■ Your task
When you copy the records, keep every word exact and leave the pictures out.

========================================================================

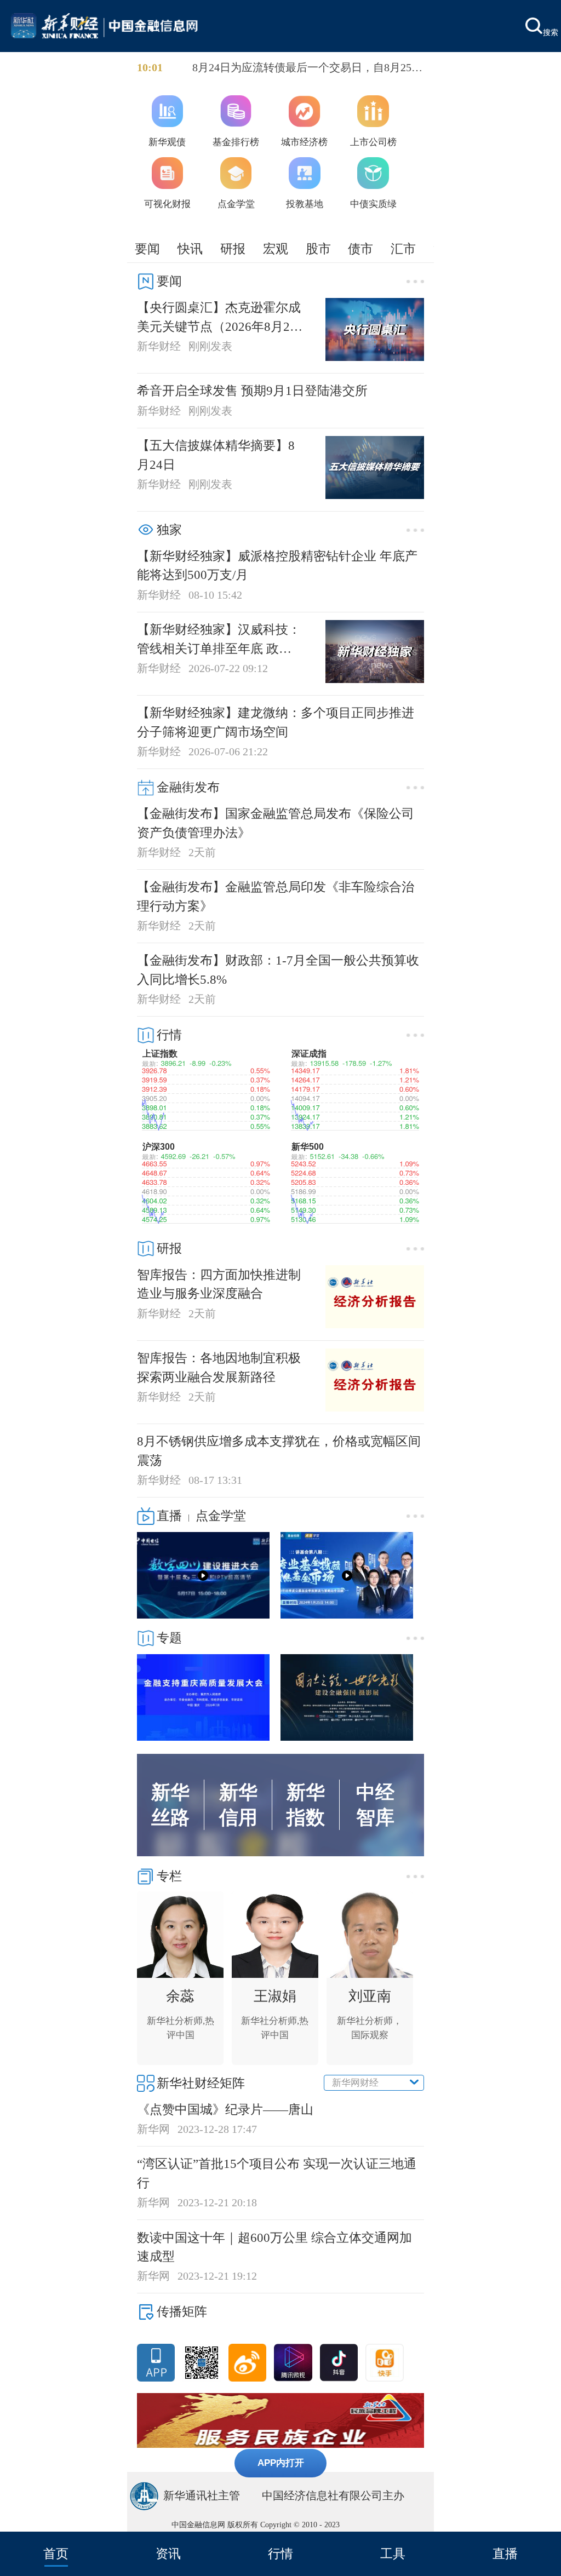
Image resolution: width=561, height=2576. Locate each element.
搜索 (550, 31)
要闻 (147, 249)
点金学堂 (221, 1515)
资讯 (168, 2553)
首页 (55, 2553)
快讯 (190, 249)
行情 (280, 2553)
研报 (232, 249)
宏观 (275, 249)
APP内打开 (280, 2462)
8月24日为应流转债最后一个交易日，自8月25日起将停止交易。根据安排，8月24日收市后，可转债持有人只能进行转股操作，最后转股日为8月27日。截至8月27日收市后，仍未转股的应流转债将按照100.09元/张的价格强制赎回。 (307, 68)
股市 (318, 249)
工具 (392, 2553)
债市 (360, 249)
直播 (505, 2553)
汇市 (403, 249)
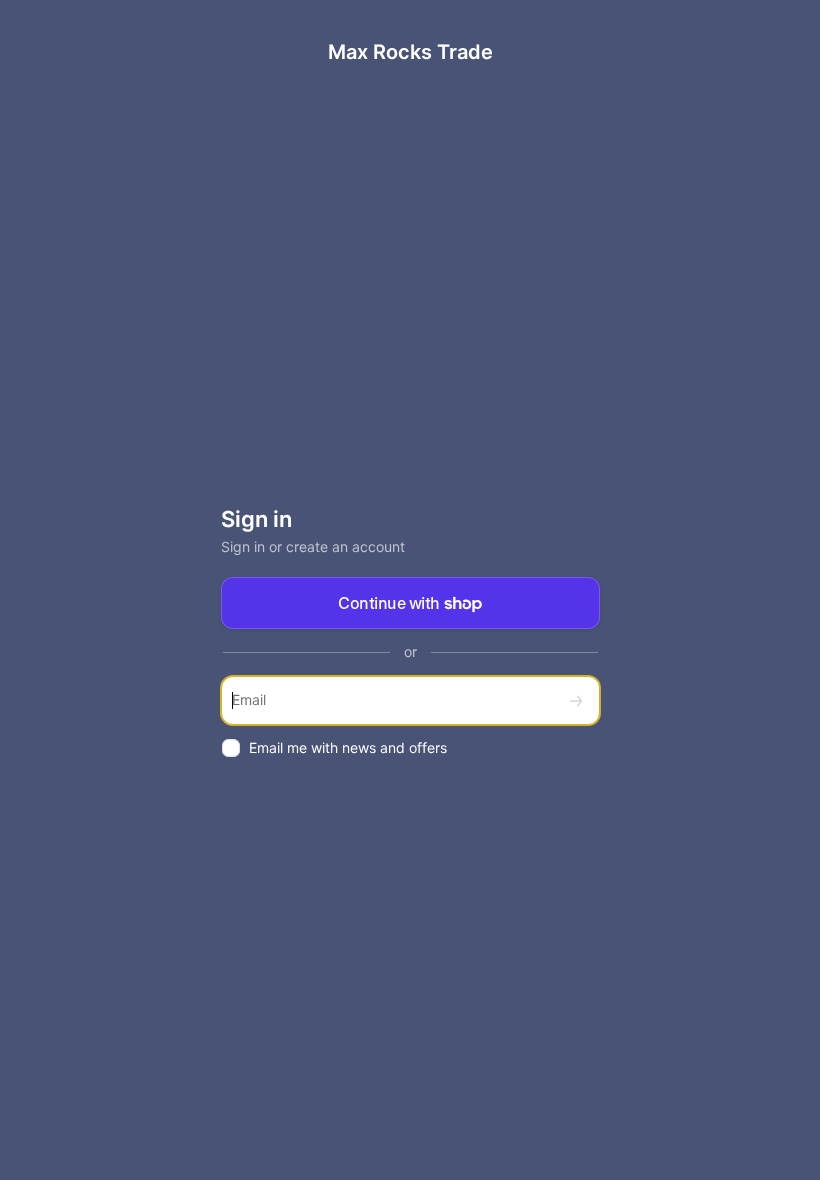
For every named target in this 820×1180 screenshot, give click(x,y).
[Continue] (576, 700)
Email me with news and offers (348, 747)
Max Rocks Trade (410, 52)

========================================================================

■ Response area
Image resolution: width=561, height=2576. Locate each element.
搜索 (550, 31)
要闻 (147, 249)
点金学堂 (221, 1515)
资讯 (168, 2553)
首页 (55, 2553)
快讯 (190, 249)
行情 (280, 2553)
研报 (232, 249)
宏观 (275, 249)
APP内打开 (280, 2462)
8月24日为应流转债最后一个交易日，自8月25日起将停止交易。根据安排，8月24日收市后，可转债持有人只能进行转股操作，最后转股日为8月27日。截至8月27日收市后，仍未转股的应流转债将按照100.09元/张的价格强制赎回。 (307, 68)
股市 (318, 249)
工具 (392, 2553)
债市 (360, 249)
直播 (505, 2553)
汇市 (403, 249)
For every named target in this 820×1180 screenshot, give click(x,y).
[Continue] (576, 700)
Email me with news and offers (348, 747)
Max Rocks Trade (410, 52)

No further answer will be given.